General information
- Type: Amateur-built aircraft
- National origin: United States
- Manufacturer: Lancair
- Status: Production completed (2002)
- Number built: 2

History
- Manufactured: 2002
- First flight: September 2001
- Developed from: Lancair IV

= Lancair Sentry =

American light kit airplane

The Lancair Sentry is an American amateur-built aircraft that was designed and produced by Lancair of Redmond, Oregon, introduced in 2002. The aircraft was supplied as a kit for amateur construction, although it was also intended as a production military trainer aircraft. First flown in September 2001, only two were ever completed.

The design was intended to compete with other similar two-seat civil designs, such as the Thunder Mustang and the Turbine Legend. Military sales prospects included the Mexican Navy, but no orders were forthcoming.

==Design and development==
The Sentry is a two-seat development of the four-seat Lancair IV, with the door-accessed cabin replaced by a canopy. It also has an enlarged vertical tail fin.

The aircraft features a cantilever low-wing, a two-seats-in-tandem enclosed cockpit under a rear-hinged bubble canopy, retractable tricycle landing gear and a single engine in tractor configuration.
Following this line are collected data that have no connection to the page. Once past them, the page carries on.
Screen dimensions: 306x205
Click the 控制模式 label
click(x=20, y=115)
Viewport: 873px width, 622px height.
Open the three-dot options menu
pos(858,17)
The aircraft is made from composite materials, predominantly carbon fiber reinforced polymer. Its 30.2 ft span wing employs a McWilliams RXM5-217 root airfoil, tapering to a NACA 64-212 tip airfoil. The wing has an area of 98 sqft and mounts flaps. The standard engine used is the 708 hp Walter M601D turboprop powerplant powering an American 82 in three-bladed Hartzell Propeller or a Czech 84 in Avia Propeller.